- **EXTRACTED MATERIAL**
....................
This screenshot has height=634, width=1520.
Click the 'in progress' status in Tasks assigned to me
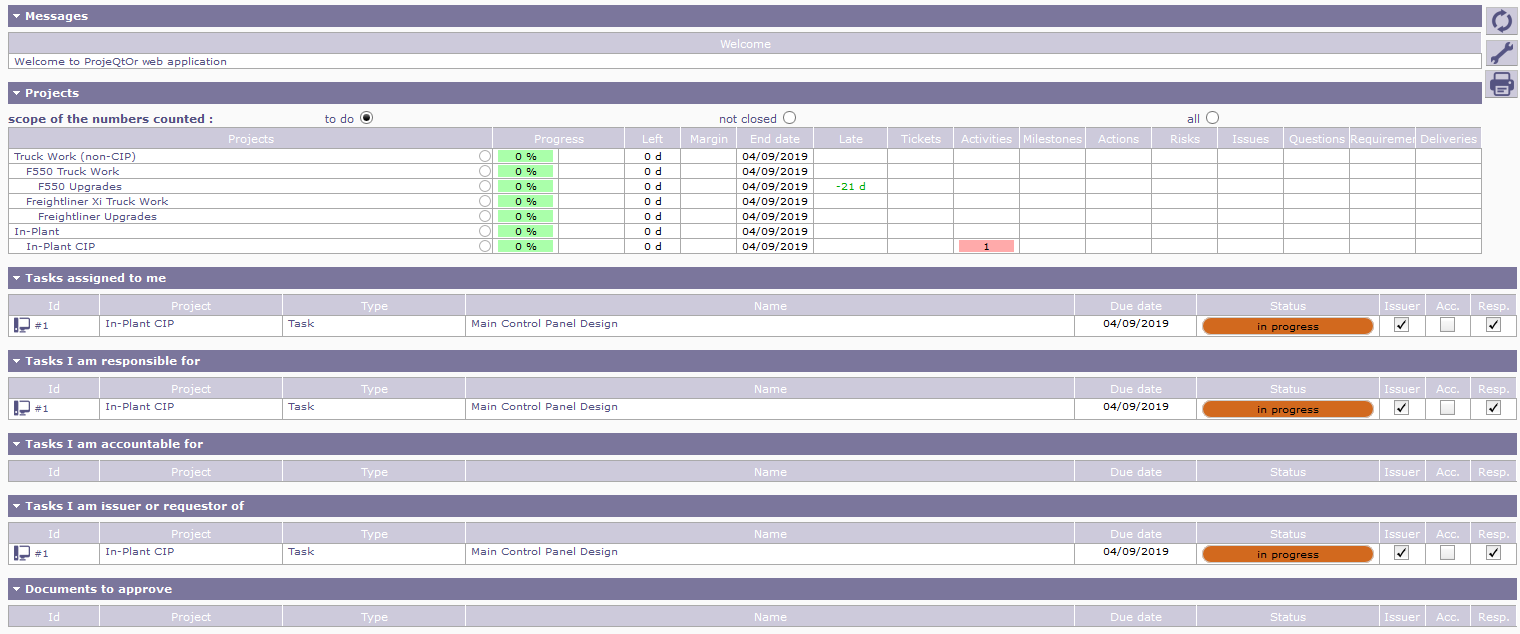[x=1287, y=326]
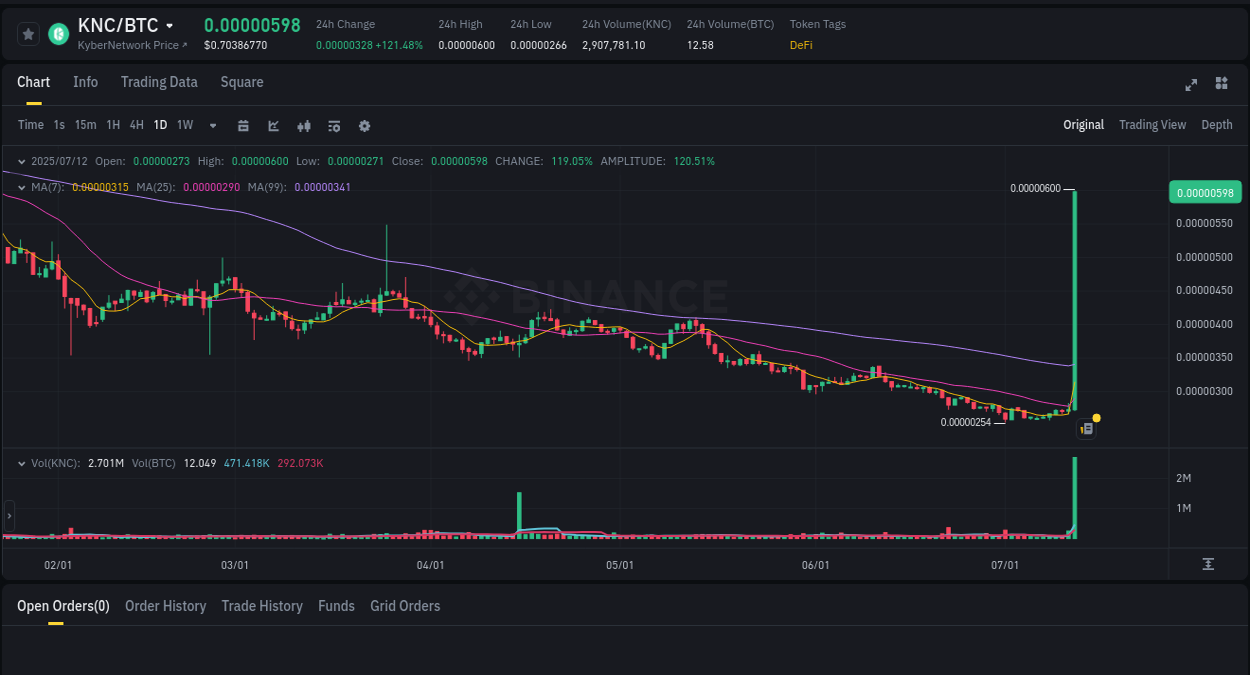Screen dimensions: 1250x675
Task: Open the chart layout widgets icon
Action: (1221, 85)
....................
- **DIRECTIONS**
Can you rewrite the rows above with "Click" swapped for "Tap" and nothing else changed? Leave the pictures out.

- **FINAL ANSWER**
This screenshot has height=634, width=1520.
Tap the 'in progress' status in Tasks assigned to me
[x=1287, y=326]
Screen dimensions: 1250x675
Task: Open the chart layout widgets icon
Action: (1221, 85)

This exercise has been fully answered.